▸ Instruction
Copy out all of the entries below, replacing "Find the location" with "Give the position" wherever it appears and leaving everything else unchanged.

[Saved entries]
-*-
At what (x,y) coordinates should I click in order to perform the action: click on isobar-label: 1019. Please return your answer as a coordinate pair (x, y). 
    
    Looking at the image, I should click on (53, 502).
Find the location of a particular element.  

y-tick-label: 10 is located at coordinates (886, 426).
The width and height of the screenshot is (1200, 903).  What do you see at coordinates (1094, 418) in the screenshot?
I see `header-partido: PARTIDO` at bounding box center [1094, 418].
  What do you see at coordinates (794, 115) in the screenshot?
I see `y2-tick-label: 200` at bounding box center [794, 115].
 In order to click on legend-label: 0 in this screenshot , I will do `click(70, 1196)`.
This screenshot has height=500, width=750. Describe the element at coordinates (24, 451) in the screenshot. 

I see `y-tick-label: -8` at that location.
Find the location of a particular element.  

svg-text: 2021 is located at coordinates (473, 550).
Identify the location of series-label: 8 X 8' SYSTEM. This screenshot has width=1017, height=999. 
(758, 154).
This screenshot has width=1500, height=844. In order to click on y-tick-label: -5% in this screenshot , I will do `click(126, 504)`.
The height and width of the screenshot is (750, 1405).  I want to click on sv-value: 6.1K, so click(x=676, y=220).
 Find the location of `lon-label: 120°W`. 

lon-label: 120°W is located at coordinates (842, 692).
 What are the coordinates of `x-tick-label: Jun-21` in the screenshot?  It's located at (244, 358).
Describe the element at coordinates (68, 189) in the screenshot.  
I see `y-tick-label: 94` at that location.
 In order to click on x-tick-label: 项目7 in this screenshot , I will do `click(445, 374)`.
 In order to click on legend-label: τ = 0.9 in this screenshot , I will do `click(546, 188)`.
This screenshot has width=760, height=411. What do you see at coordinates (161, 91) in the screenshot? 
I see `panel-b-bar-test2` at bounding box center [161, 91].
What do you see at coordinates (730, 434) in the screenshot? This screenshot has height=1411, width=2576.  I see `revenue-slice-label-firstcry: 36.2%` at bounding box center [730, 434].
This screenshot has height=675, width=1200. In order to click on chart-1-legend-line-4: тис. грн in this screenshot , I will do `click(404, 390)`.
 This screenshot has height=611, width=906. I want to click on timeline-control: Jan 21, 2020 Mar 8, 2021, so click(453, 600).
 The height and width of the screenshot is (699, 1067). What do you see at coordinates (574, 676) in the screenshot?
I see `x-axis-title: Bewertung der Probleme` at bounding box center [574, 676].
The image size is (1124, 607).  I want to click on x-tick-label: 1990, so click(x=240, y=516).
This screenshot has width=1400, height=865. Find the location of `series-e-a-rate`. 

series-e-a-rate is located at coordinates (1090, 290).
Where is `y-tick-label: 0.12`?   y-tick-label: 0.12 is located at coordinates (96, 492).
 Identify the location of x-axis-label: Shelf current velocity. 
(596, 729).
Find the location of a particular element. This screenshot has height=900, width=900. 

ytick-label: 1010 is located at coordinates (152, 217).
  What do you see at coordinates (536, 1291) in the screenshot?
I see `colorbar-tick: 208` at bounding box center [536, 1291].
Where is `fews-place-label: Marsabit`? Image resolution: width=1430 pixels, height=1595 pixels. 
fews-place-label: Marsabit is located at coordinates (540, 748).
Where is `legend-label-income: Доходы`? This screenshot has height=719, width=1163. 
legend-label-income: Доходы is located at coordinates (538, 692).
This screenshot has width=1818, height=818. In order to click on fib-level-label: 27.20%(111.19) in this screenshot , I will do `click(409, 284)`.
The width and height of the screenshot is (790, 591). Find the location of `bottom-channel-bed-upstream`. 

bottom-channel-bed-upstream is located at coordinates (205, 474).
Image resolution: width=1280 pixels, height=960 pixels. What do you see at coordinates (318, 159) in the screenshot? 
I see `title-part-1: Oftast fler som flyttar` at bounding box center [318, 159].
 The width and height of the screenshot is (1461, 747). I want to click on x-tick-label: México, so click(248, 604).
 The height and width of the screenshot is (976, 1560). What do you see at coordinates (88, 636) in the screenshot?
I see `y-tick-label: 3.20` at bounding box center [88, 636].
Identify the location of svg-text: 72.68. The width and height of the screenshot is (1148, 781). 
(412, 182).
-*-
▸ Response area
At what (x,y) coordinates should I click in order to perform the action: click on isobar-label: 1019. Please return your answer as a coordinate pair (x, y). 
    
    Looking at the image, I should click on (53, 502).
Give the position of a particular element.  

y-tick-label: 10 is located at coordinates (886, 426).
The width and height of the screenshot is (1200, 903).  What do you see at coordinates (1094, 418) in the screenshot?
I see `header-partido: PARTIDO` at bounding box center [1094, 418].
  What do you see at coordinates (794, 115) in the screenshot?
I see `y2-tick-label: 200` at bounding box center [794, 115].
 In order to click on legend-label: 0 in this screenshot , I will do `click(70, 1196)`.
This screenshot has height=500, width=750. Describe the element at coordinates (24, 451) in the screenshot. 

I see `y-tick-label: -8` at that location.
Give the position of a particular element.  

svg-text: 2021 is located at coordinates (473, 550).
Identify the location of series-label: 8 X 8' SYSTEM. This screenshot has width=1017, height=999. 
(758, 154).
This screenshot has width=1500, height=844. In order to click on y-tick-label: -5% in this screenshot , I will do `click(126, 504)`.
The height and width of the screenshot is (750, 1405).  I want to click on sv-value: 6.1K, so click(x=676, y=220).
 Give the position of `lon-label: 120°W`. 

lon-label: 120°W is located at coordinates (842, 692).
 What are the coordinates of `x-tick-label: Jun-21` in the screenshot?  It's located at (244, 358).
Describe the element at coordinates (68, 189) in the screenshot.  
I see `y-tick-label: 94` at that location.
 In order to click on x-tick-label: 项目7 in this screenshot , I will do `click(445, 374)`.
 In order to click on legend-label: τ = 0.9 in this screenshot , I will do `click(546, 188)`.
This screenshot has width=760, height=411. What do you see at coordinates (161, 91) in the screenshot? 
I see `panel-b-bar-test2` at bounding box center [161, 91].
What do you see at coordinates (730, 434) in the screenshot? This screenshot has height=1411, width=2576.  I see `revenue-slice-label-firstcry: 36.2%` at bounding box center [730, 434].
This screenshot has height=675, width=1200. In order to click on chart-1-legend-line-4: тис. грн in this screenshot , I will do `click(404, 390)`.
 This screenshot has height=611, width=906. I want to click on timeline-control: Jan 21, 2020 Mar 8, 2021, so click(453, 600).
 The height and width of the screenshot is (699, 1067). What do you see at coordinates (574, 676) in the screenshot?
I see `x-axis-title: Bewertung der Probleme` at bounding box center [574, 676].
The image size is (1124, 607).  I want to click on x-tick-label: 1990, so click(x=240, y=516).
This screenshot has width=1400, height=865. Give the position of `series-e-a-rate`. 

series-e-a-rate is located at coordinates (1090, 290).
Where is `y-tick-label: 0.12`?   y-tick-label: 0.12 is located at coordinates (96, 492).
 Identify the location of x-axis-label: Shelf current velocity. 
(596, 729).
Give the position of a particular element. This screenshot has height=900, width=900. 

ytick-label: 1010 is located at coordinates (152, 217).
  What do you see at coordinates (536, 1291) in the screenshot?
I see `colorbar-tick: 208` at bounding box center [536, 1291].
Where is `fews-place-label: Marsabit`? Image resolution: width=1430 pixels, height=1595 pixels. 
fews-place-label: Marsabit is located at coordinates (540, 748).
Where is `legend-label-income: Доходы`? This screenshot has height=719, width=1163. 
legend-label-income: Доходы is located at coordinates (538, 692).
This screenshot has width=1818, height=818. In order to click on fib-level-label: 27.20%(111.19) in this screenshot , I will do `click(409, 284)`.
The width and height of the screenshot is (790, 591). Give the position of `bottom-channel-bed-upstream`. 

bottom-channel-bed-upstream is located at coordinates (205, 474).
Image resolution: width=1280 pixels, height=960 pixels. What do you see at coordinates (318, 159) in the screenshot? 
I see `title-part-1: Oftast fler som flyttar` at bounding box center [318, 159].
 The width and height of the screenshot is (1461, 747). I want to click on x-tick-label: México, so click(248, 604).
 The height and width of the screenshot is (976, 1560). What do you see at coordinates (88, 636) in the screenshot?
I see `y-tick-label: 3.20` at bounding box center [88, 636].
Identify the location of svg-text: 72.68. The width and height of the screenshot is (1148, 781). 
(412, 182).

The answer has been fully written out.